DATA PROVIDED:
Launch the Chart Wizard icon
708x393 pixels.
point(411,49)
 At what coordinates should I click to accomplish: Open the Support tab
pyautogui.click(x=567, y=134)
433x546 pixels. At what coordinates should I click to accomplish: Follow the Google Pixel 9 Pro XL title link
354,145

* * *

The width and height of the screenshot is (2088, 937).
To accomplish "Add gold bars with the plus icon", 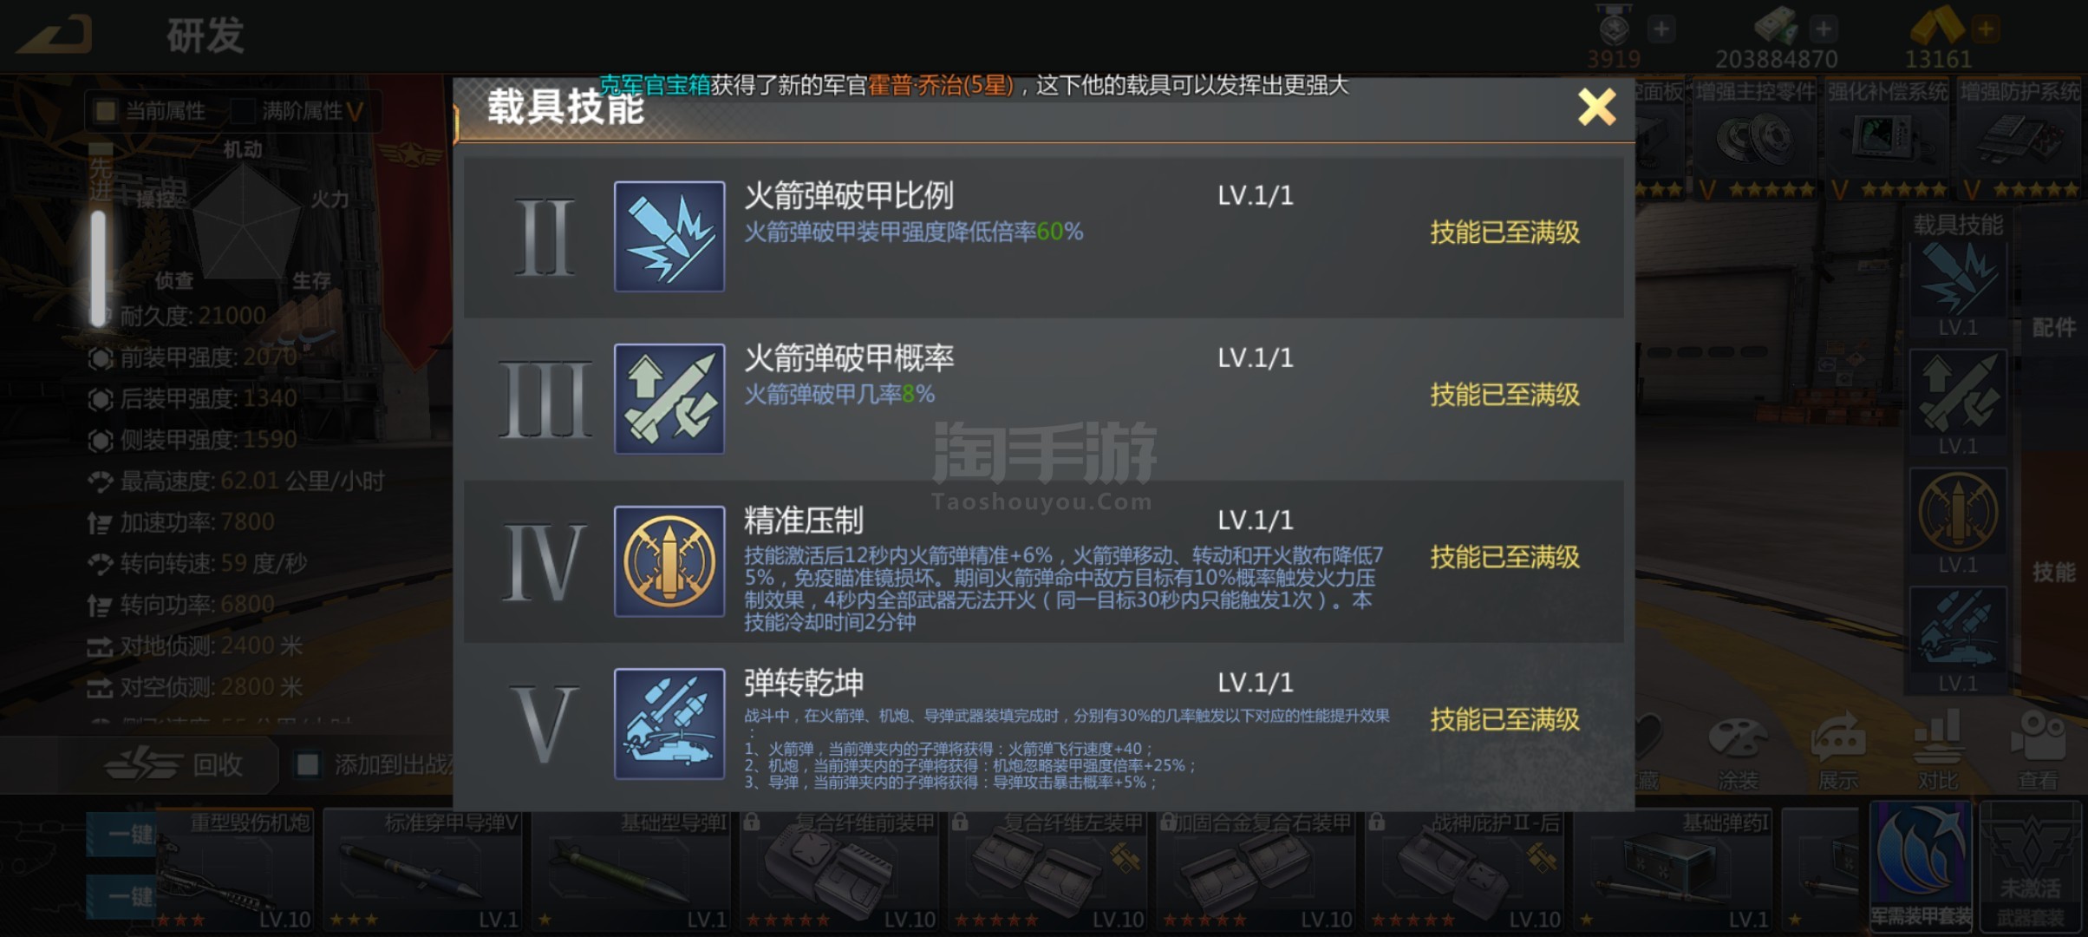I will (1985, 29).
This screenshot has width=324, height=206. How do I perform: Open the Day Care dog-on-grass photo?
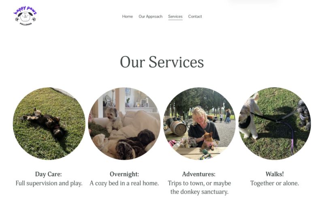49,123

--

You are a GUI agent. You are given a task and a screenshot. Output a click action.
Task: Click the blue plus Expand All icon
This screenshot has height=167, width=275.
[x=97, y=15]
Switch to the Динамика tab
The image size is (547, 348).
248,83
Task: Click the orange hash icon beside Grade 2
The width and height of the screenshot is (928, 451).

WHAT YOU SHOULD DO: Everything from the line containing "This screenshot has height=167, width=275." through the line containing "The width and height of the screenshot is (928, 451)." in the material above should be retyped exactly, both ends included, and nothing more.

RESULT FOR THIS EXERCISE:
This screenshot has height=167, width=275.
[x=97, y=15]
Switch to the Динамика tab
The image size is (547, 348).
248,83
Task: Click the orange hash icon beside Grade 2
The width and height of the screenshot is (928, 451).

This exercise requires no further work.